The second half of the album is full-throttle in its determination to just keep powering ever onwards, building building, never relenting. Vocals, unrecognisable under effects, emerge over the punishing BPM. These are songs, but twisted ones, Cosey or Nik singing something like "A A A A A aya aya aya aya ohhhhhh…" words there but fragmented and broken, language chewed over the hissing piston kicks and whanging misused guitar of ‘5_f=(2.6)’.

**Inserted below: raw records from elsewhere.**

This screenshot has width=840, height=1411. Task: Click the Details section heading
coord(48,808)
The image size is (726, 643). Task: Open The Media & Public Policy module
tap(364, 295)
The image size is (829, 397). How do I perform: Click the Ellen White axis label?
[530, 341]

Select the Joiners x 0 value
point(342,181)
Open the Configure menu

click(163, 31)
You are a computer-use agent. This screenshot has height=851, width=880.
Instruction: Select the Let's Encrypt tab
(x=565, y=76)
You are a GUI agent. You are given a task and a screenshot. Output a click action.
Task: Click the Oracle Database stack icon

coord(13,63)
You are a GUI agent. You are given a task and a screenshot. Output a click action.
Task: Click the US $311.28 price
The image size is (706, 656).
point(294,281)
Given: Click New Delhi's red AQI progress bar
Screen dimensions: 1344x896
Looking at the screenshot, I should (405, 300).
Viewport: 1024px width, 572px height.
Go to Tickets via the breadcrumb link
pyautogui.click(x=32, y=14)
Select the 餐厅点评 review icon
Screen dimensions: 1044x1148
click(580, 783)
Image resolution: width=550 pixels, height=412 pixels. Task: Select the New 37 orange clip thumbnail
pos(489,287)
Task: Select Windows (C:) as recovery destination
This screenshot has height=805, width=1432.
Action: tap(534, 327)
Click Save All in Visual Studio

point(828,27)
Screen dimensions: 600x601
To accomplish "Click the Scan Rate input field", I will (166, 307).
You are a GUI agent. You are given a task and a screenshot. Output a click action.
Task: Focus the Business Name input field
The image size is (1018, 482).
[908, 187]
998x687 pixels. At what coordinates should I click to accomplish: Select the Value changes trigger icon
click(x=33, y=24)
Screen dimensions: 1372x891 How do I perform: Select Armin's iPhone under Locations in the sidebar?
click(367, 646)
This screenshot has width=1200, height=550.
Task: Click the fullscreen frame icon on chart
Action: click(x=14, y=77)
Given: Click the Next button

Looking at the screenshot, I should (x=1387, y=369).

I recently walked up through London Fields with f (x) playing loudly in my ears and forcing my feet into step with its command. I marched past Throbbing Gristle’s old Death Factory studio on Martello Street, the place where they recorded Heathen Earth, a live capturing of their sound that I feel in many ways is the best archival evidence of Carter, Tutti, Sleazy and P-Orridge working in absolute harmony. What an immersive experience that must have been, what an all-consuming experience it is now, in the summer of 2015, to be metres away from that spot with f (x) roaring through my nervous system. It’d be foolish to pine for the days when London Fields was desolate, run-down frontline between criminals, the National Front and local gangs, yet the swift and unfortunate changes that have happened to London are writ large all around it. There are the numerous unaffordable housing developments surrounded by hoardings featuring dead-eyed models all around the local area. Secret Cinema, the overlords of wallet-raiding immersive experiences, are based in a converted warehouse (what else?) near here. Down the other end of that pleasant London park is a dry corner of grass where people like to sit, pose, breath deeply on balloons for a transitory high, and drunkenly piss against the fence with such enthusiasm that the council have had to install barriers. That’s an immersive experience of the contemporary sort too, I suppose, of sitting in a piece of dead ground where lots of people exactly like you will also sit, congratulating each other on the fact that you’re there. Last time I interviewed Cosey Fanni Tutti she mimed shaking the turf like a tablecloth to remove this detritus, and return London Fields to what it should be.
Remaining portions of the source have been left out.